## Requirement:
Would you restate the data exactly as given?

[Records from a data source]
*** Block opens ***
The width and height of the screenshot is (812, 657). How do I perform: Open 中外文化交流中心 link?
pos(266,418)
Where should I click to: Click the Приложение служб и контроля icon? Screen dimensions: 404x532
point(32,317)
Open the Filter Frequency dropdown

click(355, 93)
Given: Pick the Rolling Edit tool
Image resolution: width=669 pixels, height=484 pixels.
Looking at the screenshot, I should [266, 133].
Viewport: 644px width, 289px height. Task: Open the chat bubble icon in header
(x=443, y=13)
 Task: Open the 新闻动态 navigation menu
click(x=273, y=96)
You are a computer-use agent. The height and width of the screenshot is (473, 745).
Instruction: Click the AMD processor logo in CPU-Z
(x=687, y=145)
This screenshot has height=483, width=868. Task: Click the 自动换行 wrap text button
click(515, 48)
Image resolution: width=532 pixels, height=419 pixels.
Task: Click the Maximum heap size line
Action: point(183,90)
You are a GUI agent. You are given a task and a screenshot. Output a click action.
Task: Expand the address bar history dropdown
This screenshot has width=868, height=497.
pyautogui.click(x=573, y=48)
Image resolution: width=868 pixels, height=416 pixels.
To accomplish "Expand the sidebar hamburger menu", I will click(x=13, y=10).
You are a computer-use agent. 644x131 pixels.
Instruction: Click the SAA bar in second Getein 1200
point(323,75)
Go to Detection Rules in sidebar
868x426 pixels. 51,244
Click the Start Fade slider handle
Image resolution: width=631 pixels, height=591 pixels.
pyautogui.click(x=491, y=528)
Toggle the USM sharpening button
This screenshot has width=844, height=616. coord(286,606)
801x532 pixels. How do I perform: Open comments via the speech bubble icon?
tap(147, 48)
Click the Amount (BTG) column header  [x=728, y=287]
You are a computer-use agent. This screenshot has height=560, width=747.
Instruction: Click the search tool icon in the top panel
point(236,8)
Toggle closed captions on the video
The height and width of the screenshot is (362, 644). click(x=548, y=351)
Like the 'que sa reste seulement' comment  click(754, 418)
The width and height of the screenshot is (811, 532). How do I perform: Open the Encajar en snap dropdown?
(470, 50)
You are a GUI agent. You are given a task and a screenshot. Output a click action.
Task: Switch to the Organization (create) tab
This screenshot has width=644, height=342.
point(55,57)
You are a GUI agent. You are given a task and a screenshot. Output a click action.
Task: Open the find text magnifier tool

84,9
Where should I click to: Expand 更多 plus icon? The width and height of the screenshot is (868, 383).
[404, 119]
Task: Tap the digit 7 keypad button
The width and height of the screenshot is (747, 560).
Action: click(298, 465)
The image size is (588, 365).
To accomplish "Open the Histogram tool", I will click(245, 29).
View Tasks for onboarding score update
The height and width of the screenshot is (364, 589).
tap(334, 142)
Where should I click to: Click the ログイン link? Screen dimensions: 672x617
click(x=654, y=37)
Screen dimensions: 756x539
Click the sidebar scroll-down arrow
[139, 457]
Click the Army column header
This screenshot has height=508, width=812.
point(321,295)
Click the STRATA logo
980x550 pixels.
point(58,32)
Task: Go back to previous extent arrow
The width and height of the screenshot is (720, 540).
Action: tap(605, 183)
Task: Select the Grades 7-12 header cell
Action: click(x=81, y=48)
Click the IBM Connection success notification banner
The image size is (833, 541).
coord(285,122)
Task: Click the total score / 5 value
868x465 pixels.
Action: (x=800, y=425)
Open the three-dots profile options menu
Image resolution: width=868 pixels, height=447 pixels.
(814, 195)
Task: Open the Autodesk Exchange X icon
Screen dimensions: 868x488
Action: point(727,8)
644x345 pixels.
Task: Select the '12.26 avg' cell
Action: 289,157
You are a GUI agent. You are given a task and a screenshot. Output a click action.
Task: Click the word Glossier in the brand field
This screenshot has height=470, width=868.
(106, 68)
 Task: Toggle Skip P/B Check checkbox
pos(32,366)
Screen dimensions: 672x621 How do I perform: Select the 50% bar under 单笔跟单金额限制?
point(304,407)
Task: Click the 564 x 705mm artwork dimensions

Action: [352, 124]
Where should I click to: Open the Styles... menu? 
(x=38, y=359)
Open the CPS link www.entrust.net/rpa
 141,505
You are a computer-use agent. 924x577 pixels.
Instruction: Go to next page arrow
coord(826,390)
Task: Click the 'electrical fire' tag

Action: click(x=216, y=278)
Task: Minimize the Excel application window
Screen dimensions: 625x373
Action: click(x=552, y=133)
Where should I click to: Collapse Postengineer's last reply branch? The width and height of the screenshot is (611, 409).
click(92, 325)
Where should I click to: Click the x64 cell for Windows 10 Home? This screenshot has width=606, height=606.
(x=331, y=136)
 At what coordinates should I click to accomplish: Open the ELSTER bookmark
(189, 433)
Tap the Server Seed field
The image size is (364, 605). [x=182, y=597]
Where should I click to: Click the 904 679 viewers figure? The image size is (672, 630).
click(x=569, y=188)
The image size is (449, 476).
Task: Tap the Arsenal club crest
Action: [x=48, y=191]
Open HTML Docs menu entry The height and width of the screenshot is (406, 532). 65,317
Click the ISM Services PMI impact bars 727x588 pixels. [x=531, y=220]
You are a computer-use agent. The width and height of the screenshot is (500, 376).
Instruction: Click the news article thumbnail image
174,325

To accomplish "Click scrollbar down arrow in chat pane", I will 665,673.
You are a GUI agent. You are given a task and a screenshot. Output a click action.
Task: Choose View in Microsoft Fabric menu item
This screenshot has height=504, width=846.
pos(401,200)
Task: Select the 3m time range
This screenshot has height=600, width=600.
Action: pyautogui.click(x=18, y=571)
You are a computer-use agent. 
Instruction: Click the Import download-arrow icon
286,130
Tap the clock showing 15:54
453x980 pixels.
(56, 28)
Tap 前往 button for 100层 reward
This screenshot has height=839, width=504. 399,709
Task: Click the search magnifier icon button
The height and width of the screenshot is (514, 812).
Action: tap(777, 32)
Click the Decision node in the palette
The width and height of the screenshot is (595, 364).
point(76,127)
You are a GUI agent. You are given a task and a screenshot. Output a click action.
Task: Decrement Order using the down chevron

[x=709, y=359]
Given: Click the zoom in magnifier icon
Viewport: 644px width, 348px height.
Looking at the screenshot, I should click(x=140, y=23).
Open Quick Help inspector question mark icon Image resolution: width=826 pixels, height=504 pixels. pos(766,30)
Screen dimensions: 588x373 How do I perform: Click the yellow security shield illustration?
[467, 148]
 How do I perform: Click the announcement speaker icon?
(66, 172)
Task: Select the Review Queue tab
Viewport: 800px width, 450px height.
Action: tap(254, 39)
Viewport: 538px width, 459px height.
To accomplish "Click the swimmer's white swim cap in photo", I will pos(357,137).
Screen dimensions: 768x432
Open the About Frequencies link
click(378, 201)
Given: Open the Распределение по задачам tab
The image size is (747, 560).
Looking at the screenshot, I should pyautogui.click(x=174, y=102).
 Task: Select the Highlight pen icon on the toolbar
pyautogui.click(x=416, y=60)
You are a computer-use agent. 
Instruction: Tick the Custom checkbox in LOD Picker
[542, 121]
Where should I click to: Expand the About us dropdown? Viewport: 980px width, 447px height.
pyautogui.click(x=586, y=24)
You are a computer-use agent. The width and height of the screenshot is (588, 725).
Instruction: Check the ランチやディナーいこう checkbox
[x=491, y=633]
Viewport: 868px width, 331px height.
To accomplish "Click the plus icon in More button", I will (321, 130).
*** Block closes ***
## Written response:
The width and height of the screenshot is (812, 657). How do I perform: Open 中外文化交流中心 link?
pos(266,418)
Where should I click to: Click the Приложение служб и контроля icon? Screen dimensions: 404x532
point(32,317)
Open the Filter Frequency dropdown

click(355, 93)
Given: Pick the Rolling Edit tool
Image resolution: width=669 pixels, height=484 pixels.
Looking at the screenshot, I should [266, 133].
Viewport: 644px width, 289px height. Task: Open the chat bubble icon in header
(x=443, y=13)
 Task: Open the 新闻动态 navigation menu
click(x=273, y=96)
You are a computer-use agent. The height and width of the screenshot is (473, 745).
Instruction: Click the AMD processor logo in CPU-Z
(x=687, y=145)
This screenshot has height=483, width=868. Task: Click the 自动换行 wrap text button
click(515, 48)
Image resolution: width=532 pixels, height=419 pixels.
Task: Click the Maximum heap size line
Action: point(183,90)
You are a GUI agent. You are given a task and a screenshot. Output a click action.
Task: Expand the address bar history dropdown
This screenshot has width=868, height=497.
pyautogui.click(x=573, y=48)
Image resolution: width=868 pixels, height=416 pixels.
To accomplish "Expand the sidebar hamburger menu", I will click(x=13, y=10).
You are a computer-use agent. 644x131 pixels.
Instruction: Click the SAA bar in second Getein 1200
point(323,75)
Go to Detection Rules in sidebar
868x426 pixels. 51,244
Click the Start Fade slider handle
Image resolution: width=631 pixels, height=591 pixels.
pyautogui.click(x=491, y=528)
Toggle the USM sharpening button
This screenshot has width=844, height=616. coord(286,606)
801x532 pixels. How do I perform: Open comments via the speech bubble icon?
tap(147, 48)
Click the Amount (BTG) column header  [x=728, y=287]
You are a computer-use agent. This screenshot has height=560, width=747.
Instruction: Click the search tool icon in the top panel
point(236,8)
Toggle closed captions on the video
The height and width of the screenshot is (362, 644). click(x=548, y=351)
Like the 'que sa reste seulement' comment  click(754, 418)
The width and height of the screenshot is (811, 532). How do I perform: Open the Encajar en snap dropdown?
(470, 50)
You are a GUI agent. You are given a task and a screenshot. Output a click action.
Task: Switch to the Organization (create) tab
This screenshot has width=644, height=342.
point(55,57)
You are a GUI agent. You are given a task and a screenshot. Output a click action.
Task: Open the find text magnifier tool

84,9
Where should I click to: Expand 更多 plus icon? The width and height of the screenshot is (868, 383).
[404, 119]
Task: Tap the digit 7 keypad button
The width and height of the screenshot is (747, 560).
Action: click(298, 465)
The image size is (588, 365).
To accomplish "Open the Histogram tool", I will click(245, 29).
View Tasks for onboarding score update
The height and width of the screenshot is (364, 589).
tap(334, 142)
Where should I click to: Click the ログイン link? Screen dimensions: 672x617
click(x=654, y=37)
Screen dimensions: 756x539
Click the sidebar scroll-down arrow
[139, 457]
Click the Army column header
This screenshot has height=508, width=812.
point(321,295)
Click the STRATA logo
980x550 pixels.
point(58,32)
Task: Go back to previous extent arrow
The width and height of the screenshot is (720, 540).
Action: tap(605, 183)
Task: Select the Grades 7-12 header cell
Action: click(x=81, y=48)
Click the IBM Connection success notification banner
The image size is (833, 541).
coord(285,122)
Task: Click the total score / 5 value
868x465 pixels.
Action: (x=800, y=425)
Open the three-dots profile options menu
Image resolution: width=868 pixels, height=447 pixels.
(814, 195)
Task: Open the Autodesk Exchange X icon
Screen dimensions: 868x488
Action: point(727,8)
644x345 pixels.
Task: Select the '12.26 avg' cell
Action: 289,157
You are a GUI agent. You are given a task and a screenshot. Output a click action.
Task: Click the word Glossier in the brand field
This screenshot has height=470, width=868.
(106, 68)
 Task: Toggle Skip P/B Check checkbox
pos(32,366)
Screen dimensions: 672x621 How do I perform: Select the 50% bar under 单笔跟单金额限制?
point(304,407)
Task: Click the 564 x 705mm artwork dimensions

Action: [352, 124]
Where should I click to: Open the Styles... menu? 
(x=38, y=359)
Open the CPS link www.entrust.net/rpa
 141,505
You are a computer-use agent. 924x577 pixels.
Instruction: Go to next page arrow
coord(826,390)
Task: Click the 'electrical fire' tag

Action: click(x=216, y=278)
Task: Minimize the Excel application window
Screen dimensions: 625x373
Action: click(x=552, y=133)
Where should I click to: Collapse Postengineer's last reply branch? The width and height of the screenshot is (611, 409).
click(92, 325)
Where should I click to: Click the x64 cell for Windows 10 Home? This screenshot has width=606, height=606.
(x=331, y=136)
 At what coordinates should I click to accomplish: Open the ELSTER bookmark
(189, 433)
Tap the Server Seed field
The image size is (364, 605). [x=182, y=597]
Where should I click to: Click the 904 679 viewers figure? The image size is (672, 630).
click(x=569, y=188)
The image size is (449, 476).
Task: Tap the Arsenal club crest
Action: [x=48, y=191]
Open HTML Docs menu entry The height and width of the screenshot is (406, 532). 65,317
Click the ISM Services PMI impact bars 727x588 pixels. [x=531, y=220]
You are a computer-use agent. The width and height of the screenshot is (500, 376).
Instruction: Click the news article thumbnail image
174,325

To accomplish "Click scrollbar down arrow in chat pane", I will 665,673.
You are a GUI agent. You are given a task and a screenshot. Output a click action.
Task: Choose View in Microsoft Fabric menu item
This screenshot has height=504, width=846.
pos(401,200)
Task: Select the 3m time range
This screenshot has height=600, width=600.
Action: pyautogui.click(x=18, y=571)
You are a computer-use agent. 
Instruction: Click the Import download-arrow icon
286,130
Tap the clock showing 15:54
453x980 pixels.
(56, 28)
Tap 前往 button for 100层 reward
This screenshot has height=839, width=504. 399,709
Task: Click the search magnifier icon button
The height and width of the screenshot is (514, 812).
Action: tap(777, 32)
Click the Decision node in the palette
The width and height of the screenshot is (595, 364).
point(76,127)
You are a GUI agent. You are given a task and a screenshot. Output a click action.
Task: Decrement Order using the down chevron

[x=709, y=359]
Given: Click the zoom in magnifier icon
Viewport: 644px width, 348px height.
Looking at the screenshot, I should click(x=140, y=23).
Open Quick Help inspector question mark icon Image resolution: width=826 pixels, height=504 pixels. pos(766,30)
Screen dimensions: 588x373 How do I perform: Click the yellow security shield illustration?
[467, 148]
 How do I perform: Click the announcement speaker icon?
(66, 172)
Task: Select the Review Queue tab
Viewport: 800px width, 450px height.
Action: tap(254, 39)
Viewport: 538px width, 459px height.
To accomplish "Click the swimmer's white swim cap in photo", I will pos(357,137).
Screen dimensions: 768x432
Open the About Frequencies link
click(378, 201)
Given: Open the Распределение по задачам tab
The image size is (747, 560).
Looking at the screenshot, I should pyautogui.click(x=174, y=102).
 Task: Select the Highlight pen icon on the toolbar
pyautogui.click(x=416, y=60)
You are a computer-use agent. 
Instruction: Tick the Custom checkbox in LOD Picker
[542, 121]
Where should I click to: Expand the About us dropdown? Viewport: 980px width, 447px height.
pyautogui.click(x=586, y=24)
You are a computer-use agent. The width and height of the screenshot is (588, 725).
Instruction: Check the ランチやディナーいこう checkbox
[x=491, y=633]
Viewport: 868px width, 331px height.
To accomplish "Click the plus icon in More button", I will (321, 130).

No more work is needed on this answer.